Objective
Put the lines of the listing into a Markdown table with columns named Row and Line, numbering each row and omitting blank lines. Include only the lines starting at the one containing "You are a GUI" and ending at the one containing "will (693, 270).".

Dataset rows

+ + + + + + +

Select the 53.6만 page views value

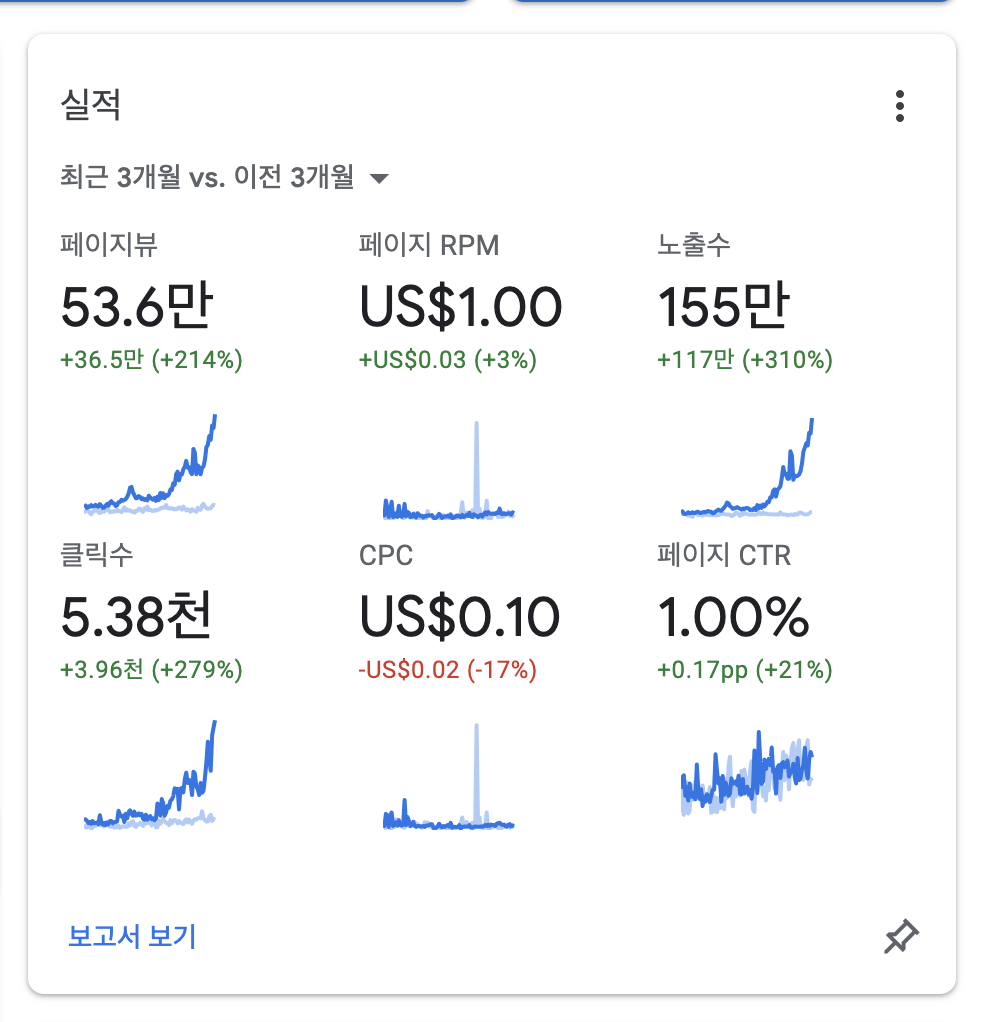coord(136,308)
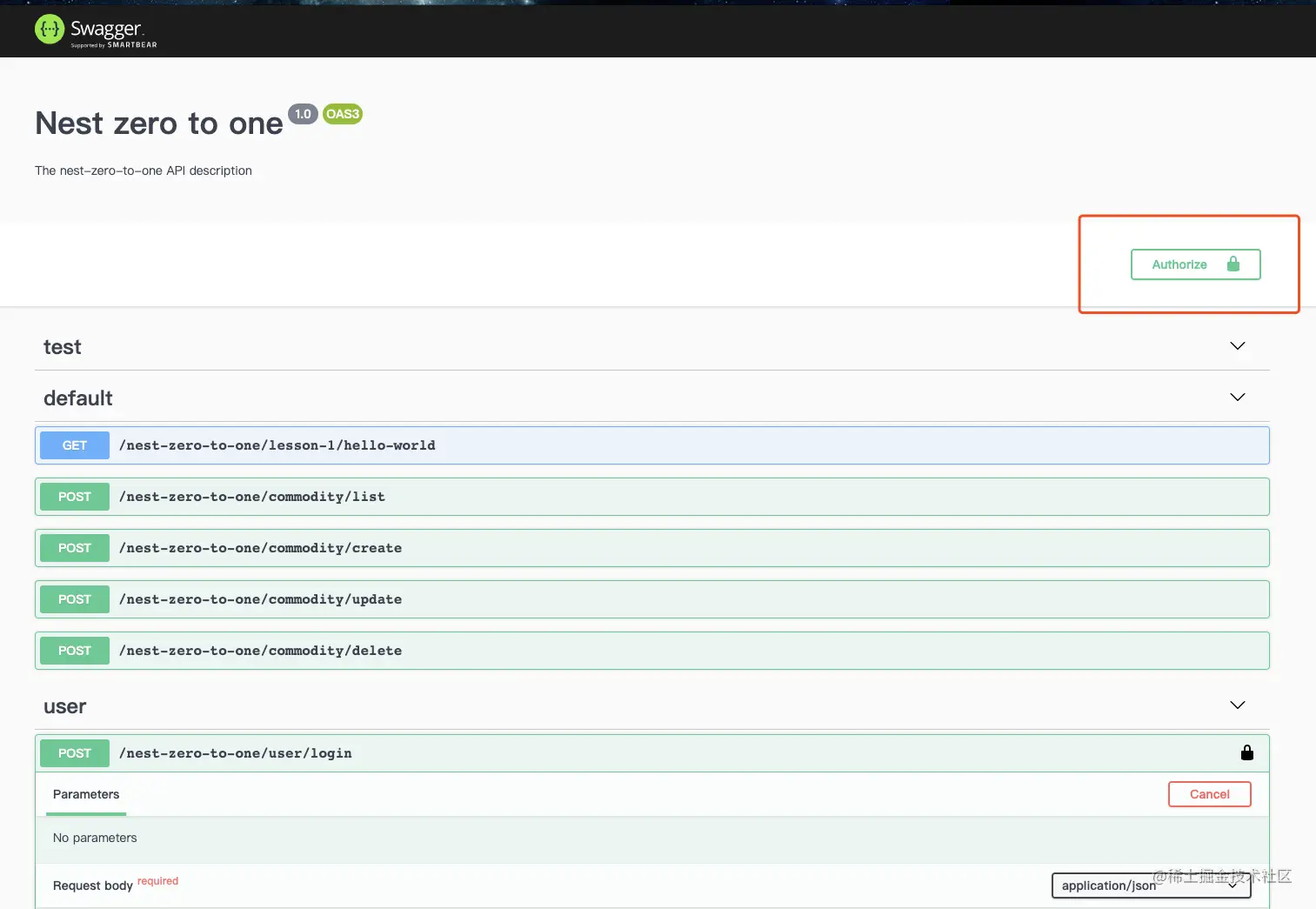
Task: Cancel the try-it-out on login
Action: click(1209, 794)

+ + + + + + +

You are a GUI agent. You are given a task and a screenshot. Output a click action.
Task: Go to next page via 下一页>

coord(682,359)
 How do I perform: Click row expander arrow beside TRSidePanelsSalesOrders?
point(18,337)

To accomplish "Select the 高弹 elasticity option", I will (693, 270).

+ + + + + + +

Solution to the exercise
| Row | Line |
|---|---|
| 1 | You are a GUI agent. You are given a task and a screenshot. Output a click action. |
| 2 | Task: Go to next page via 下一页> |
| 3 | coord(682,359) |
| 4 |  How do I perform: Click row expander arrow beside TRSidePanelsSalesOrders? |
| 5 | point(18,337) |
| 6 | To accomplish "Select the 高弹 elasticity option", I will (693, 270). |